#### What the task asks
The job is to output each record exactly as it stands, pictures excluded.

Collected data:
::::::::

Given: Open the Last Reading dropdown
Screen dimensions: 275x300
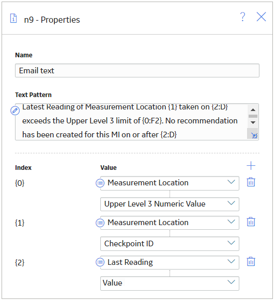Looking at the screenshot, I should pos(170,262).
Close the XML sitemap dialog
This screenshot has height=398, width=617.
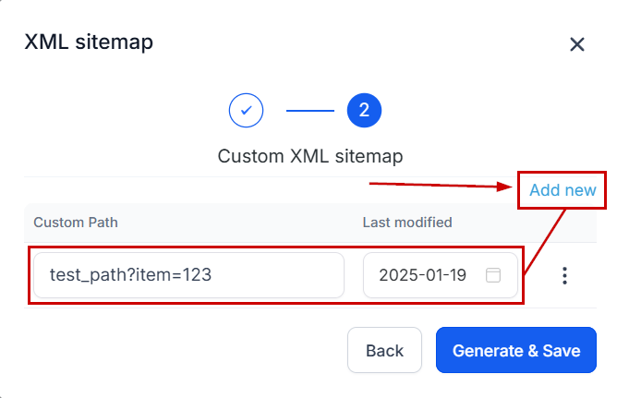(577, 44)
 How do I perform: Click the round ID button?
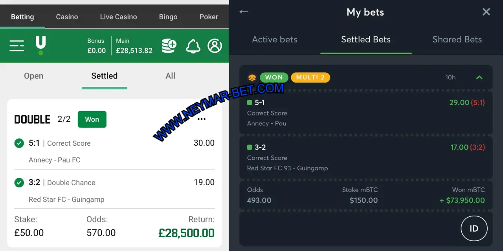pos(474,229)
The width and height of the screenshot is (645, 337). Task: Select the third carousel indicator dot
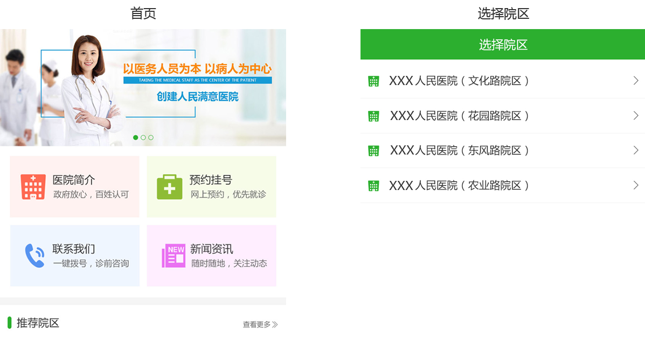coord(150,137)
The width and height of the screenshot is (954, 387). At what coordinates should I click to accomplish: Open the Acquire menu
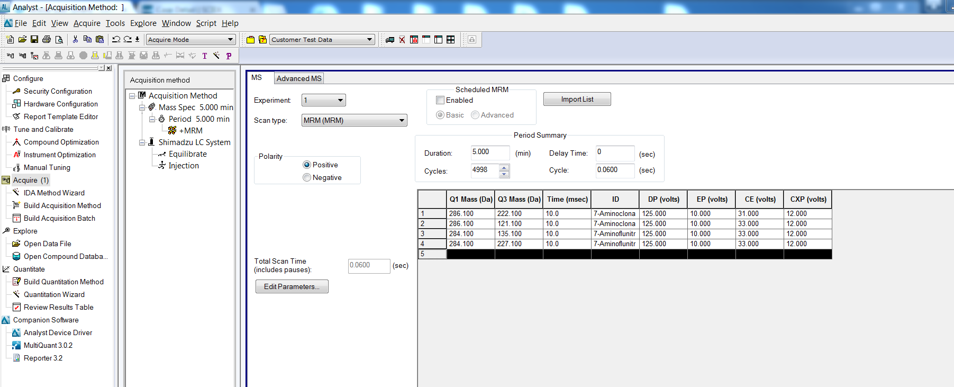tap(87, 23)
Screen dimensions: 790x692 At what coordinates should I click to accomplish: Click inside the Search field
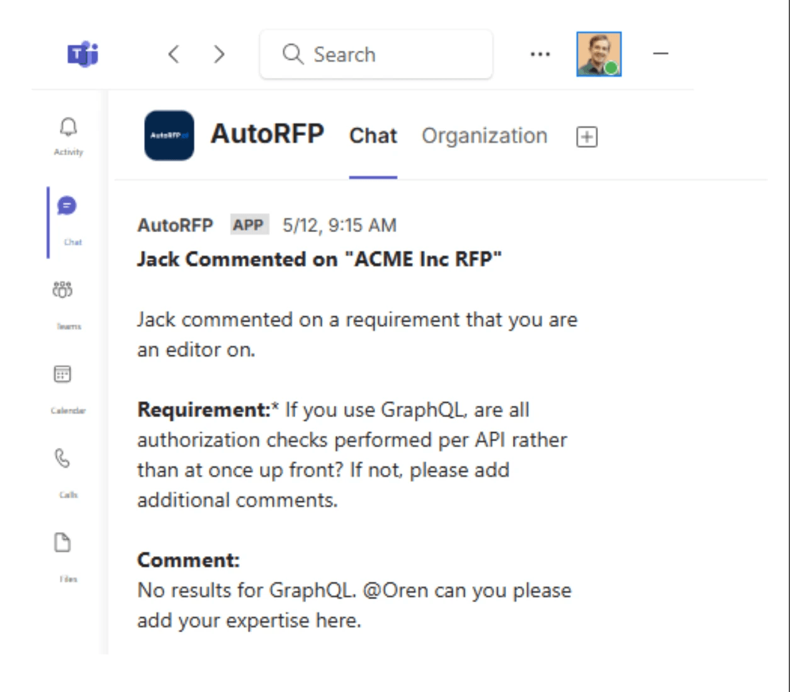click(x=376, y=54)
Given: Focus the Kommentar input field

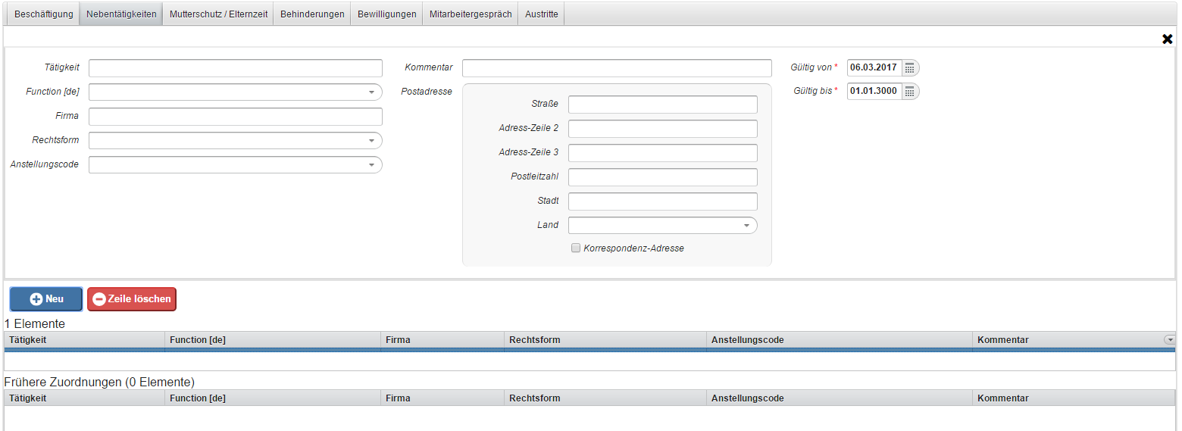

::::::::

#### Answer to the exercise
Given: Open the Last Reading dropdown
Screen dimensions: 275x300
Looking at the screenshot, I should pos(170,262).
Close the XML sitemap dialog
This screenshot has height=398, width=617.
(577, 44)
 How do I perform: Click the round ID button?
pos(474,229)
The width and height of the screenshot is (645, 337). Task: Select the third carousel indicator dot
coord(150,137)
The width and height of the screenshot is (954, 387). At what coordinates should I click to accomplish: Open the Acquire menu
tap(87, 23)
Screen dimensions: 790x692 At what coordinates should I click to accomplish: Click inside the Search field
click(x=376, y=54)
Given: Focus the Kommentar input field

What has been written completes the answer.